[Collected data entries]
━━━━

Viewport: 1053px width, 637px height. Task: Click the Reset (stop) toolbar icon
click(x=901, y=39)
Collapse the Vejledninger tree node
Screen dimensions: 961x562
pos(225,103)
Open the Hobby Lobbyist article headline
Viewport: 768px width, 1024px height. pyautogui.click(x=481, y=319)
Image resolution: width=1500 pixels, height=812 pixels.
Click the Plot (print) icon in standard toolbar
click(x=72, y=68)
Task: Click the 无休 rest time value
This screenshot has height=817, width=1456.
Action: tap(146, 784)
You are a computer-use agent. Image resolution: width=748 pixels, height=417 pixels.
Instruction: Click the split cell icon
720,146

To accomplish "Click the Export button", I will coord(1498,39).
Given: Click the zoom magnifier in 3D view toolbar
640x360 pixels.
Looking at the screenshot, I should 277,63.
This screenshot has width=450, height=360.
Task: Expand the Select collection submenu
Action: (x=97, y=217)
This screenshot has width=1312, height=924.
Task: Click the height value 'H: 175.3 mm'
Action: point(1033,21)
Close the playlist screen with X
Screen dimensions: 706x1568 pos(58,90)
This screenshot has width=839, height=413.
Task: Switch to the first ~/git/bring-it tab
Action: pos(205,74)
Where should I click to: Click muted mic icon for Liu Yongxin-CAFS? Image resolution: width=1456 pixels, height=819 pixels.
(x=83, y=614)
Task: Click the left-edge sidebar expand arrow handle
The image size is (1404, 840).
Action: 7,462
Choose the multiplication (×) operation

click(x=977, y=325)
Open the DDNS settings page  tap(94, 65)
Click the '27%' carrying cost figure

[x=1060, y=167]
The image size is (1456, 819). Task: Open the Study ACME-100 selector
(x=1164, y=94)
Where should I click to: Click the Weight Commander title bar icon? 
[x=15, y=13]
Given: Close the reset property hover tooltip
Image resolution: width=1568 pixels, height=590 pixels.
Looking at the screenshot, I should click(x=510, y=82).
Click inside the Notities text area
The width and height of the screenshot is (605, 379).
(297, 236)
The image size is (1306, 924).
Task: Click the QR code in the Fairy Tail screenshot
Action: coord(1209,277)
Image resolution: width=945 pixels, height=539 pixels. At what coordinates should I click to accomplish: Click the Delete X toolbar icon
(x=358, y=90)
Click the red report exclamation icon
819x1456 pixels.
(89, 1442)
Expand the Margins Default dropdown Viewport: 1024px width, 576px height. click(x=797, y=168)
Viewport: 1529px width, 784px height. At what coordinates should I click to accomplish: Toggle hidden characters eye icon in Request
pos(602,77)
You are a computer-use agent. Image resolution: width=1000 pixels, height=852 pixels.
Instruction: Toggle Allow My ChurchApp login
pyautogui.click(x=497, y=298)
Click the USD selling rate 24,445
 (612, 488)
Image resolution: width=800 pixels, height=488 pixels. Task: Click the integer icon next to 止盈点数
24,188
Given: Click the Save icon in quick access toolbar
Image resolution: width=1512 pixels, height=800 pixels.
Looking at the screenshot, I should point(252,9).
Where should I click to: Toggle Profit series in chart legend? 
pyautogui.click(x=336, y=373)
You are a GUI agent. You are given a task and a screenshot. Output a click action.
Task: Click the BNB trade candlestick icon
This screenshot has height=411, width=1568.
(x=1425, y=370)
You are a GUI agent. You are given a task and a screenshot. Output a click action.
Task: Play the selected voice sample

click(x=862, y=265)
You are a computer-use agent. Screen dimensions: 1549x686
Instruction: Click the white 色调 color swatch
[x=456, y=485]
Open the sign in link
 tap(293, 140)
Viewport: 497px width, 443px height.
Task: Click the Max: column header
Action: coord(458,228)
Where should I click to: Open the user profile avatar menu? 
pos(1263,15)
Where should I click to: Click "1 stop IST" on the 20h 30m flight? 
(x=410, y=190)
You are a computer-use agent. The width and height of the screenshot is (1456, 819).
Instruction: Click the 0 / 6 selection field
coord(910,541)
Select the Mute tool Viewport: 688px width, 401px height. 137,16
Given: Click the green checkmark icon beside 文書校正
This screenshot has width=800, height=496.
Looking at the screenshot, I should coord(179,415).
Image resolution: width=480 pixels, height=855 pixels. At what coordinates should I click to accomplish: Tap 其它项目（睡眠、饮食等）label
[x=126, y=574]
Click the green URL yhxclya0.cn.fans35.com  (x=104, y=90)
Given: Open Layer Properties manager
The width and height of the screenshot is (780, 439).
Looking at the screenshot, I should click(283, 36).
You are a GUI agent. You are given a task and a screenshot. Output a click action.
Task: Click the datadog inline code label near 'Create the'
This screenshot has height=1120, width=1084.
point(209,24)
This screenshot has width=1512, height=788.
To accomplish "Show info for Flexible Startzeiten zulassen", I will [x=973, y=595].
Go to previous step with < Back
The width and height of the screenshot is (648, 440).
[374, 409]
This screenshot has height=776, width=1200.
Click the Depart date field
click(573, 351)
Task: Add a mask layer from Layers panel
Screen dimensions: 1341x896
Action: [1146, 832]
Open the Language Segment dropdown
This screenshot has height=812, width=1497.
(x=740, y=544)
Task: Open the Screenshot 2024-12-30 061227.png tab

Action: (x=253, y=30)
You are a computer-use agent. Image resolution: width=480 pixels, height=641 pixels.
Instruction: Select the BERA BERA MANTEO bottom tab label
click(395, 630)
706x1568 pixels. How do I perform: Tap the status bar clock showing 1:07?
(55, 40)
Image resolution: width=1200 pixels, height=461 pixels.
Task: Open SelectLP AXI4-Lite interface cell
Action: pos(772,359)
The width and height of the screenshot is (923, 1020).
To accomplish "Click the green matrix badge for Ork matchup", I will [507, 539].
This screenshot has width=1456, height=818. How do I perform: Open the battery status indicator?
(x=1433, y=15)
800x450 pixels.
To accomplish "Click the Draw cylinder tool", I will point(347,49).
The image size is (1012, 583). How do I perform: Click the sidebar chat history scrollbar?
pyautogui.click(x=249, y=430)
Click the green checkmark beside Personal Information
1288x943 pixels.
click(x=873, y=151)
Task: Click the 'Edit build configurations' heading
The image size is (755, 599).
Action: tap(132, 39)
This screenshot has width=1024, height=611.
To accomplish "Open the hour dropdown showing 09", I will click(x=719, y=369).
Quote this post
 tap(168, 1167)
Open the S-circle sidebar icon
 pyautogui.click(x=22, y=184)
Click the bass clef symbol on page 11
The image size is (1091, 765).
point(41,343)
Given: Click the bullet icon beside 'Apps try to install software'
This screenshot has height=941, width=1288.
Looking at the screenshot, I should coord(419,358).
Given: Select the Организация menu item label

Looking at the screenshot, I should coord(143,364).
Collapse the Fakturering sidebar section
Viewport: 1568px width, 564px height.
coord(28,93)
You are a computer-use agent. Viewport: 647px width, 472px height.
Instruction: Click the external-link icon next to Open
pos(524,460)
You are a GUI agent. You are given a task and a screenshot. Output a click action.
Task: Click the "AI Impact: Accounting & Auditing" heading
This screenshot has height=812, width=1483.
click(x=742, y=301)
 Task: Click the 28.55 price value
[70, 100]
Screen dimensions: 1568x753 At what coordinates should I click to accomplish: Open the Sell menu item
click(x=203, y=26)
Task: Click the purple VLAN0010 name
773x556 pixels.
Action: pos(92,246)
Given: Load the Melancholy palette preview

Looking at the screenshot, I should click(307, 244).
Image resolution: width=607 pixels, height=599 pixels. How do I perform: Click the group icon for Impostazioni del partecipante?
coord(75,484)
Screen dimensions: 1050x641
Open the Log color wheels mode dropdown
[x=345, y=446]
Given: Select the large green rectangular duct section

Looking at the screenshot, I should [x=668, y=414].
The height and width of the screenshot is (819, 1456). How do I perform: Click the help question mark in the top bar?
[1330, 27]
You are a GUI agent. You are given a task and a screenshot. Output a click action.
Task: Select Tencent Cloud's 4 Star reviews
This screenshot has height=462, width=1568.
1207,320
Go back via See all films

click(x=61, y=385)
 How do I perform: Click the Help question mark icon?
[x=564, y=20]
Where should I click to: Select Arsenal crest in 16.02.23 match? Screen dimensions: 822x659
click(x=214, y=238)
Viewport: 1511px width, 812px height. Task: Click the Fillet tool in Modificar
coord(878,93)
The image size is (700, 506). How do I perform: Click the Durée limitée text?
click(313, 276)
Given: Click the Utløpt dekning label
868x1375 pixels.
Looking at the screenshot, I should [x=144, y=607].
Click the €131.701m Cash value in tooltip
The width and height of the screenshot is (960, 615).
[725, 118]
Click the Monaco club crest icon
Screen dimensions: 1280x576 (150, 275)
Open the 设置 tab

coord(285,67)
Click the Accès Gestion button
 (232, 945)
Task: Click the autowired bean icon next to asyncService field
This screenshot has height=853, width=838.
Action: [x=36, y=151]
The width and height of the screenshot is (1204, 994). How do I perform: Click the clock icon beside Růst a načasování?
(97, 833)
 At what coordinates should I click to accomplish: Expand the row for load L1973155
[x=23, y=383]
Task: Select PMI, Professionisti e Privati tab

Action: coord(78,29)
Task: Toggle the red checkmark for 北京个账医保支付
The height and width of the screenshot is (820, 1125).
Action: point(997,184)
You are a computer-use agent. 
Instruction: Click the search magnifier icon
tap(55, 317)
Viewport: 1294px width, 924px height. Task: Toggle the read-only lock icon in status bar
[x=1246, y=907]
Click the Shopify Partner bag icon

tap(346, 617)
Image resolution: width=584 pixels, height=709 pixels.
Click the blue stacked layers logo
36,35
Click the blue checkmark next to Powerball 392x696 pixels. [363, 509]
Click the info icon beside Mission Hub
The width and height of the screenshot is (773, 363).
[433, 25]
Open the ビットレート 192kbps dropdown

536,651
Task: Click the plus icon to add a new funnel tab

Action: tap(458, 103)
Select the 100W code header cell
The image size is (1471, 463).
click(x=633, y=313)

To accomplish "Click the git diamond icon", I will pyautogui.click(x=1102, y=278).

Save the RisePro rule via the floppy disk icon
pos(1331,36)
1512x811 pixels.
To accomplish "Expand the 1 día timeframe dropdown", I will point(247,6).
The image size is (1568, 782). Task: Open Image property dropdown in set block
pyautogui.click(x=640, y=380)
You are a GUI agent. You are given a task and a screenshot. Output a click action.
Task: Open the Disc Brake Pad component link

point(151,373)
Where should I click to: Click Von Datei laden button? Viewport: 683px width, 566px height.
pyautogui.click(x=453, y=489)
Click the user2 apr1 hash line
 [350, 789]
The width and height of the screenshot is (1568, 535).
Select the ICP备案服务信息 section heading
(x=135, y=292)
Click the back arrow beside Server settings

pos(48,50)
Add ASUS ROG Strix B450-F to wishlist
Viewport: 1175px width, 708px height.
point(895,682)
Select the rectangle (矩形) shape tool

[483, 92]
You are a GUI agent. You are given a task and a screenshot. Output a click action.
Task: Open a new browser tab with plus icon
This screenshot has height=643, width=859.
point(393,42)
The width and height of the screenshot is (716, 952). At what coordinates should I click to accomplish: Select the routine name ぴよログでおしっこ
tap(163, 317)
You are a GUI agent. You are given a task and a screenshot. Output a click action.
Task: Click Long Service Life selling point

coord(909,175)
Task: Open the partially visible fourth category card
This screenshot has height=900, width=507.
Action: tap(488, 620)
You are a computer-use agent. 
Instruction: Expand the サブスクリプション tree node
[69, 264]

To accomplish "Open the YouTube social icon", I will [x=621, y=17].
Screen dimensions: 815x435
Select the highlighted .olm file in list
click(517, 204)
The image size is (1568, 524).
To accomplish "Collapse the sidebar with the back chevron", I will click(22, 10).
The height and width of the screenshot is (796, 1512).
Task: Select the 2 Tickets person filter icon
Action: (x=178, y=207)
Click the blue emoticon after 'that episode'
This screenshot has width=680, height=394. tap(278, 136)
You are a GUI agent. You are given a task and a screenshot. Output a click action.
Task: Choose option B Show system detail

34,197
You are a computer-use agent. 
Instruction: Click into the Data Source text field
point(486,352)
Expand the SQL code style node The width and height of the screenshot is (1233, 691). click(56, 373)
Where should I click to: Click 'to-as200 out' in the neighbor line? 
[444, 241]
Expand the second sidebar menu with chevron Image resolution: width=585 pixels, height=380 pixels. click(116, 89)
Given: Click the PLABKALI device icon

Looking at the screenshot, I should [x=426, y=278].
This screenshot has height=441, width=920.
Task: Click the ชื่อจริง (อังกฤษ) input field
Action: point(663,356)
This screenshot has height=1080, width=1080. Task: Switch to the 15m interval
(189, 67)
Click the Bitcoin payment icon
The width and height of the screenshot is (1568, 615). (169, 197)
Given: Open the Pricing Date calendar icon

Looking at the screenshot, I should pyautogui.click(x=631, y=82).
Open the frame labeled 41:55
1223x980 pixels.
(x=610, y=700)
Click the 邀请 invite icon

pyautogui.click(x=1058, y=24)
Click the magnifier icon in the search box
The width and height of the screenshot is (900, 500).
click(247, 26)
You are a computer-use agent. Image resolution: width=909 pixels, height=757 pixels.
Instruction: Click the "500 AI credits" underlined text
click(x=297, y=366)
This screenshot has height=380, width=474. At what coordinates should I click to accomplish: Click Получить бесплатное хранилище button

━━━━

_Work instructions_: Across all the records above, how many lines hold the word "checkmark"? Answer with only that number.

_Completed exercise_: 4